- DATA FOR PROCESSING
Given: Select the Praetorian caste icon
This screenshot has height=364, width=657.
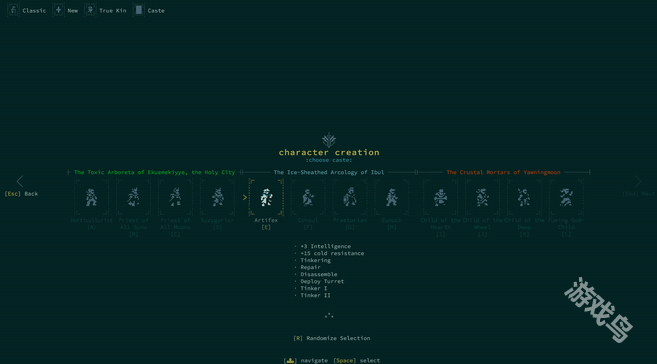Looking at the screenshot, I should [350, 197].
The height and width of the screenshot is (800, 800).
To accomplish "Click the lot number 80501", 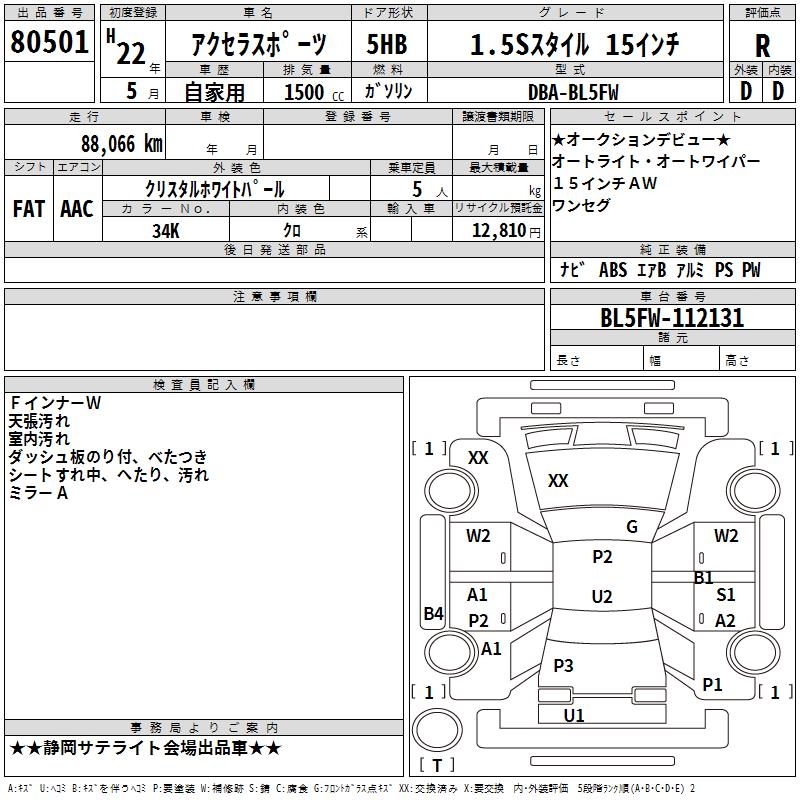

- TASK
Repeat every entry above word for word, and include no pictures.

- YOUR SOLUTION
Given: Select the Praetorian caste icon
This screenshot has height=364, width=657.
Looking at the screenshot, I should [350, 197].
The height and width of the screenshot is (800, 800).
To accomplish "Click the lot number 80501", 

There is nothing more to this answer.